▶ [TASK DIRECTIONS] In the entries below, find each line bearing the string "agent" and copy it.

____

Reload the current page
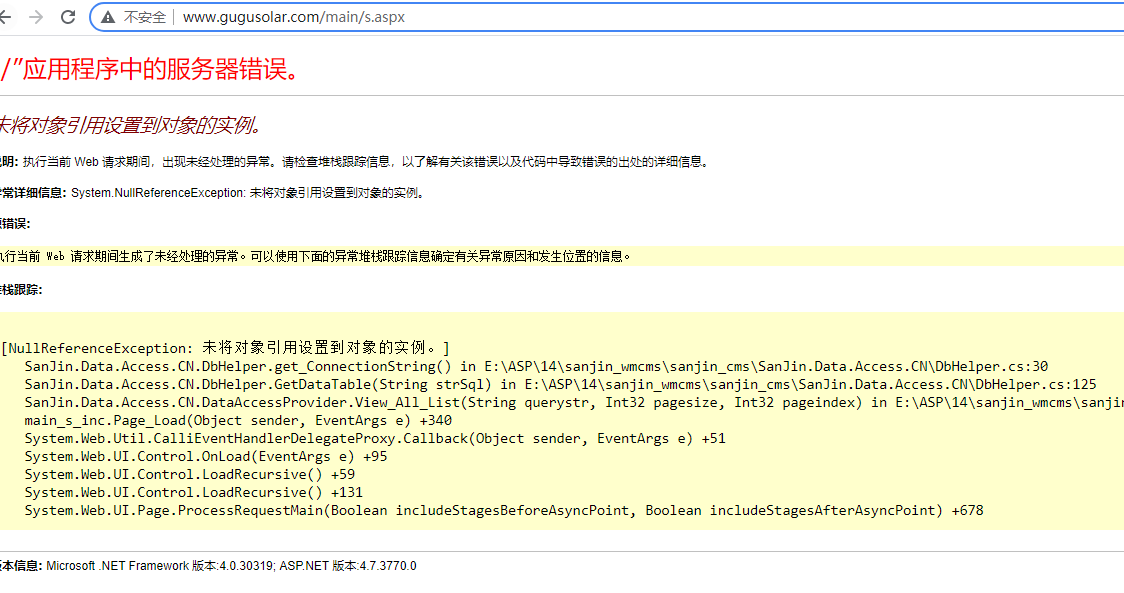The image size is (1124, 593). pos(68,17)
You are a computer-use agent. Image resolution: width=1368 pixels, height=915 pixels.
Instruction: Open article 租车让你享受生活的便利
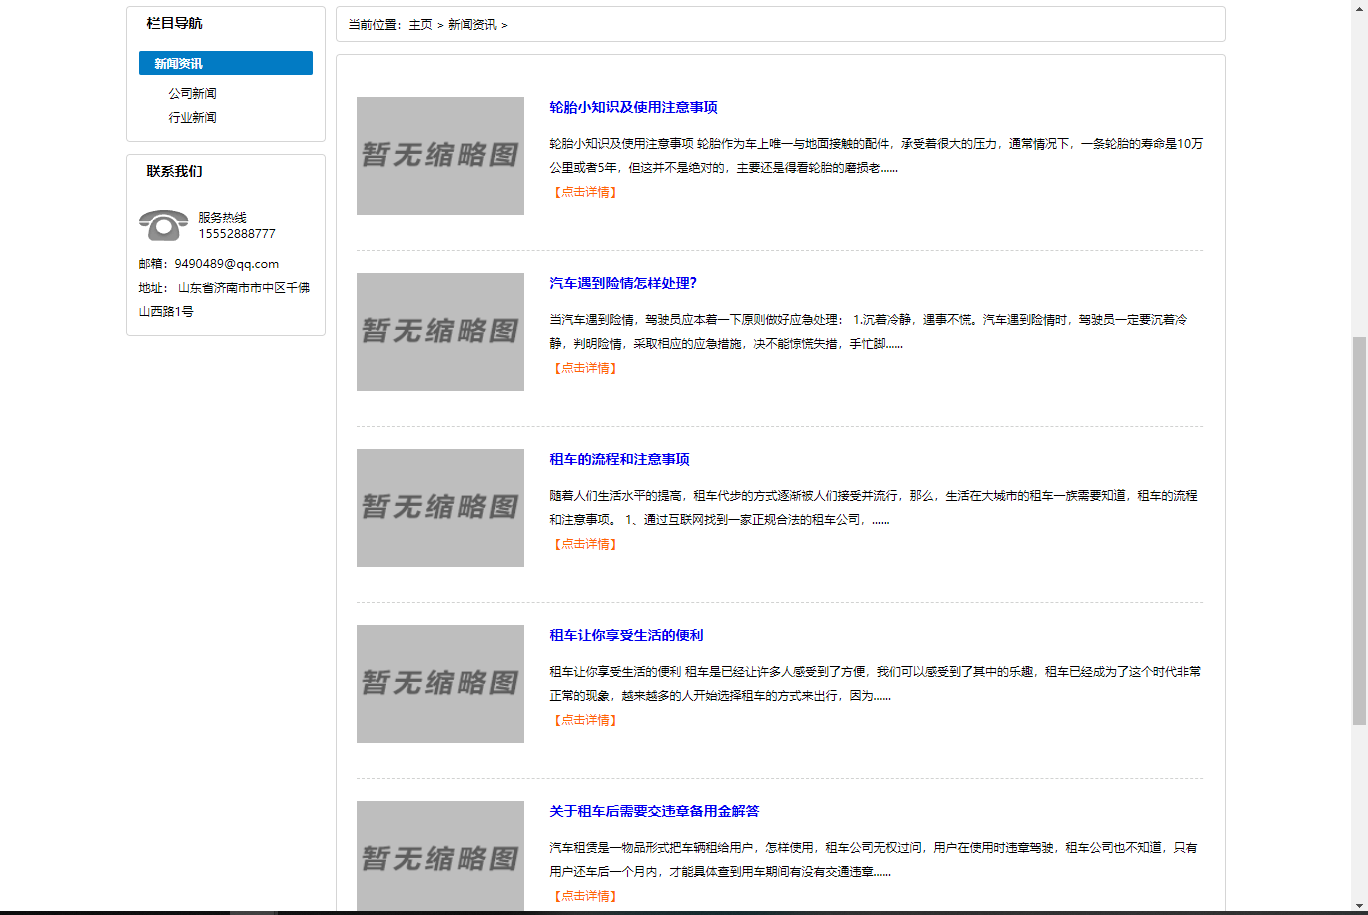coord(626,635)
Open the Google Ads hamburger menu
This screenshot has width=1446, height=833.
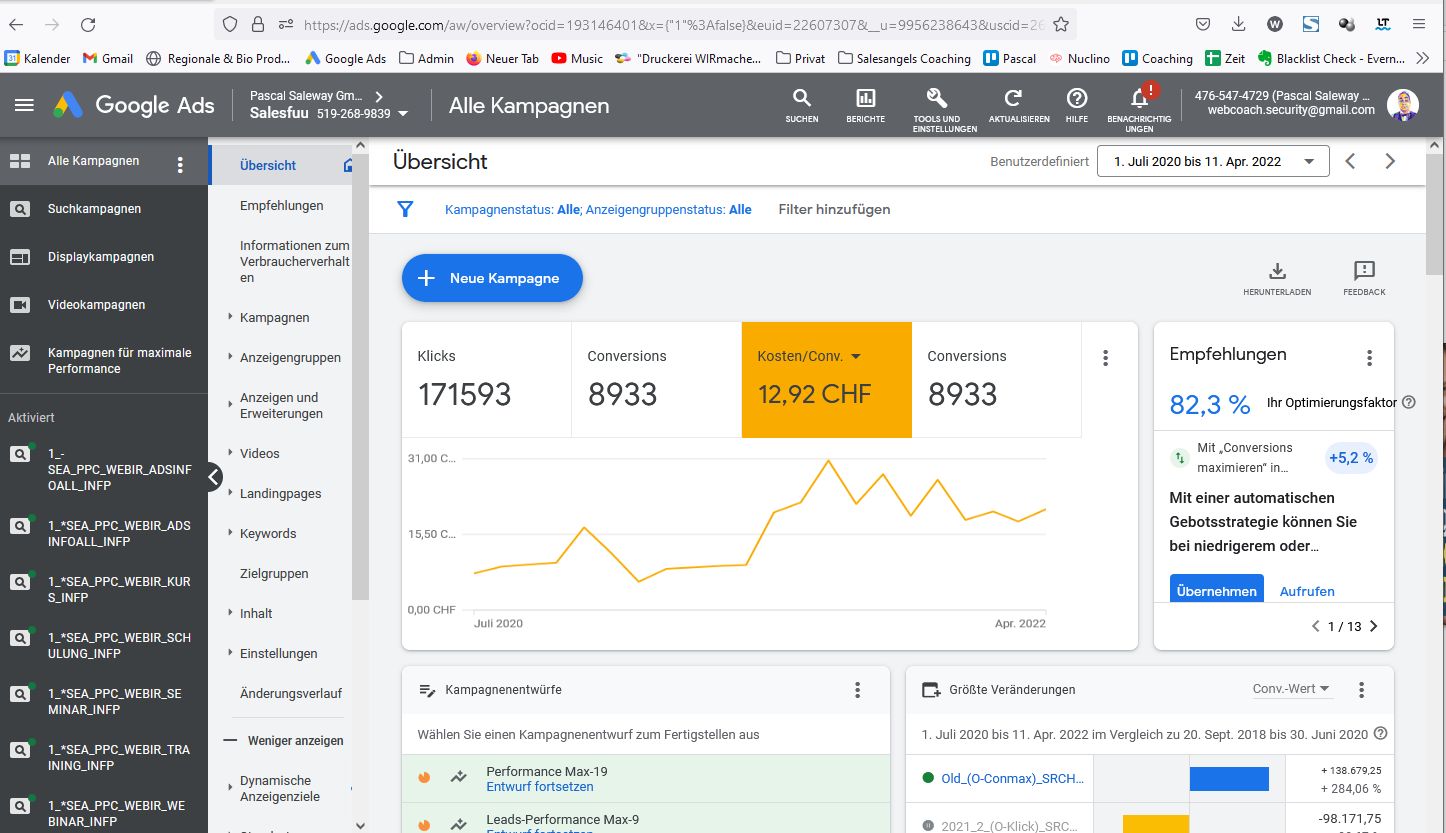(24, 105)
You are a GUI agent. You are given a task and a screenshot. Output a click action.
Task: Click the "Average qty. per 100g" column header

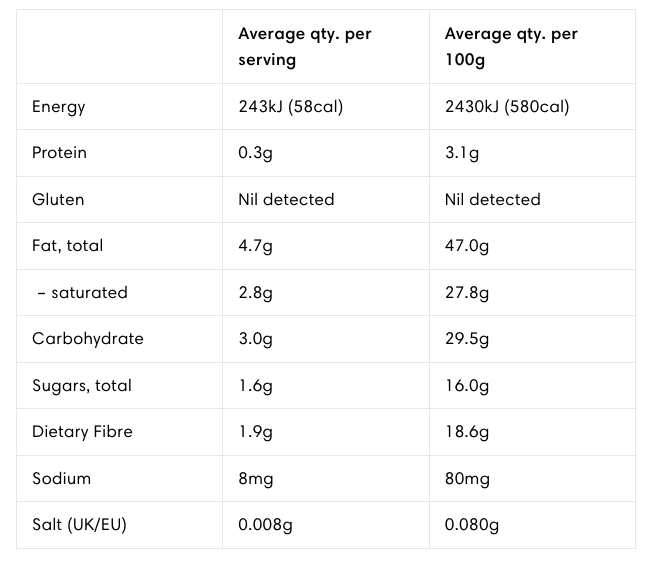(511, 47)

____

▶ [WRITTEN RESPONSE]
You are a computer-use agent. Image resolution: width=1368 pixels, height=915 pixels.
You are a GUI agent. You are given a task and a screenshot. Output a click action.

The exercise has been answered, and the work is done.